任务要求 1: 请复制文档节选中从"x = tf.placeholder('float', [None, 784])"到"bias1 = tf.Variable(tf.truncated_normal([6]))"的这一段，一字不改。
任务要求 2: 根据文档节选中的注释，第一层卷积层共有多少个不同的卷积核？

文档节选:
□ □ □

卷积神经网络入门：LeNet5（手写体数字识别）详解

第一张图包括8层LeNet5卷积神经网络的结构图，以及其中最复杂的一层S2到C3的结构处理示意图。

第二张图及第三张图是用tensorflow重写LeNet5网络及其注释。

这是原始的LeNet5网络：

import tensorflow as tf

from tensorflow.examples.tutorials.mnist import input_data

import time

# 声明输入图片数据，类别

x = tf.placeholder('float', [None, 784])

y_ = tf.placeholder('float', [None, 10])

# 输入图片数据转化

x_image = tf.reshape(x, [-1, 28, 28, 1])

#第一层卷积层，初始化卷积核参数、偏置值，该卷积层5*5大小，一个通道，共有6个不同卷积核

filter1 = tf.Variable(tf.truncated_normal([5, 5, 1, 6]))

bias1 = tf.Variable(tf.truncated_normal([6]))

conv1 = tf.nn.conv2d(x_image, filter1, strides=[1, 1, 1, 1], padding='SAME')

h_conv1 = tf.nn.sigmoid(conv1 + bias1)

maxPool2 = tf.nn.max_pool(h_conv1, ksize=[1, 2, 2, 1],strides=[1, 2, 2, 1], padding='SAME')

filter2 = tf.Variable(tf.truncated_normal([5, 5, 6, 16]))

bias2 = tf.Variable(tf.truncated_normal([16]))

conv2 = tf.nn.conv2d(maxPool2, filter2, strides=[1, 1, 1, 1], padding='SAME')

h_conv2 = tf.nn.sigmoid(conv2 + bias2)

maxPool3 = tf.nn.max_pool(h_conv2, ksize=[1, 2, 2, 1],strides=[1, 2, 2, 1], padding='SAME')

filter3 = tf.Variable(tf.truncated_normal([5, 5, 16, 120]))

bias3 = tf.Variable(tf.truncated_normal([120]))

conv3 = tf.nn.conv2d(maxPool3, filter3, strides=[1, 1, 1, 1], padding='SAME')

h_conv3 = tf.nn.sigmoid(conv3 + bias3)

# 全连接层

# 权值参数

W_fc1 = tf.Variable(tf.truncated_normal([7 * 7 * 120, 80]))

# 偏置值

b_fc1 = tf.Variable(tf.truncated_normal([80]))

# 将卷积的产出展开

h_pool2_flat = tf.reshape(h_conv3, [-1, 7 * 7 * 120])

# 神经网络计算，并添加sigmoid激活函数

h_fc1 = tf.nn.sigmoid(tf.matmul(h_pool2_flat, W_fc1) + b_fc1)

# 输出层，使用softmax进行多分类

W_fc2 = tf.Variable(tf.truncated_normal([80, 10]))

□ □ □

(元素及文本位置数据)
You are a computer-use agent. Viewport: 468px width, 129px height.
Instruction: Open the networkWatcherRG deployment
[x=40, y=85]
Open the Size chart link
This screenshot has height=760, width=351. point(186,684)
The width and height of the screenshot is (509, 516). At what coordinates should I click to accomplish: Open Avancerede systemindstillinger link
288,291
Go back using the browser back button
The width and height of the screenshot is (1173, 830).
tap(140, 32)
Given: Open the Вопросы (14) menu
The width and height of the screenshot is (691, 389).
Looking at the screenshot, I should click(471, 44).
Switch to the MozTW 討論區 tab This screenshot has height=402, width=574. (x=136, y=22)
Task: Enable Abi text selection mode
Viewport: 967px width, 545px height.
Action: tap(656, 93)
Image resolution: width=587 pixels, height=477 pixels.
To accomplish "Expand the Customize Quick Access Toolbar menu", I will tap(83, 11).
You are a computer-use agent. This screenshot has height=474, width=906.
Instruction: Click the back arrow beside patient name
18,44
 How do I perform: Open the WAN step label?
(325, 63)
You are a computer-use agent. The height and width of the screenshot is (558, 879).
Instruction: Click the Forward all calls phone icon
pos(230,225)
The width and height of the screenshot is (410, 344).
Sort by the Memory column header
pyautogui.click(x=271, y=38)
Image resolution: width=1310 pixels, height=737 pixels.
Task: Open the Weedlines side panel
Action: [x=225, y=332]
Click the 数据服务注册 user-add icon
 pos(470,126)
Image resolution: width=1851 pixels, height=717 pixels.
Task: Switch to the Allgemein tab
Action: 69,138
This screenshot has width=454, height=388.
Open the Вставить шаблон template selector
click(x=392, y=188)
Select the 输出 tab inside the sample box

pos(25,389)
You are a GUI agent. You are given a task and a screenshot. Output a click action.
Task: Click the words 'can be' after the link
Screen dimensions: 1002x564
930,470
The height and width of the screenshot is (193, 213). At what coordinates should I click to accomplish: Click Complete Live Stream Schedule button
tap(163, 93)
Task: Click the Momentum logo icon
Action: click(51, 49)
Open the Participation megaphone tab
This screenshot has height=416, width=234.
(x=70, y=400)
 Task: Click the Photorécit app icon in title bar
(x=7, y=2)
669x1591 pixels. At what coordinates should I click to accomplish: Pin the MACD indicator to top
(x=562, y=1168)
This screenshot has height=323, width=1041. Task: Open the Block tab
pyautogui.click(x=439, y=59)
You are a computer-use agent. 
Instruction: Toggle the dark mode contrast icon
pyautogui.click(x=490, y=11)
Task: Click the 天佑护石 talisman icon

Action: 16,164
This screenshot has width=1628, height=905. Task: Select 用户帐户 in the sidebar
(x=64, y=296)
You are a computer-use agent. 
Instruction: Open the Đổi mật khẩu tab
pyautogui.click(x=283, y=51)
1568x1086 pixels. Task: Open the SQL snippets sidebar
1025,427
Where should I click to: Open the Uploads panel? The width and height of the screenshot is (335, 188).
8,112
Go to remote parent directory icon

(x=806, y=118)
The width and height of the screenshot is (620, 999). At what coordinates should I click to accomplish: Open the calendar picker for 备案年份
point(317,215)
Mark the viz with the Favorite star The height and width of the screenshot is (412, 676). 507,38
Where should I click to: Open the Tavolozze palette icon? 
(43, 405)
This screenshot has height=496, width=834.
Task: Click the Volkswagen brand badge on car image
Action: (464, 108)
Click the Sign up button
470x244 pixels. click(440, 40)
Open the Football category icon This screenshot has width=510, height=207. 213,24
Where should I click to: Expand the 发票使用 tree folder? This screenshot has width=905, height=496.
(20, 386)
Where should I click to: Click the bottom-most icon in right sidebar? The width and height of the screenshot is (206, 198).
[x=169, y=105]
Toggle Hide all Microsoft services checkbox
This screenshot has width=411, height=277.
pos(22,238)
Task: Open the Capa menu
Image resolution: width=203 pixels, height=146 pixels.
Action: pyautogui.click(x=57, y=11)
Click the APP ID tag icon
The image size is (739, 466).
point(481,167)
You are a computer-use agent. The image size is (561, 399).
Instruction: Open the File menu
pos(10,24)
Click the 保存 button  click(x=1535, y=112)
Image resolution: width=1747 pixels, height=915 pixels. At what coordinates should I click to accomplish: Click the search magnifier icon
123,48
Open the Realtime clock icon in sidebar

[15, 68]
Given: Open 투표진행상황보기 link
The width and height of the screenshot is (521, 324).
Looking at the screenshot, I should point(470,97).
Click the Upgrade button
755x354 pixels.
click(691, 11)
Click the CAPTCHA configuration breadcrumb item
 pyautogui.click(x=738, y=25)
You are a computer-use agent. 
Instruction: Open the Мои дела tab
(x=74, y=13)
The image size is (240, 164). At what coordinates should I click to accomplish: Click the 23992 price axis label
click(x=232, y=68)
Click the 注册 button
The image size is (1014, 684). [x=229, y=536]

□ □ □

完整解答 1:
x = tf.placeholder('float', [None, 784])

y_ = tf.placeholder('float', [None, 10])

# 输入图片数据转化

x_image = tf.reshape(x, [-1, 28, 28, 1])

#第一层卷积层，初始化卷积核参数、偏置值，该卷积层5*5大小，一个通道，共有6个不同卷积核

filter1 = tf.Variable(tf.truncated_normal([5, 5, 1, 6]))

bias1 = tf.Variable(tf.truncated_normal([6]))

完整解答 2: 共有6个不同的卷积核。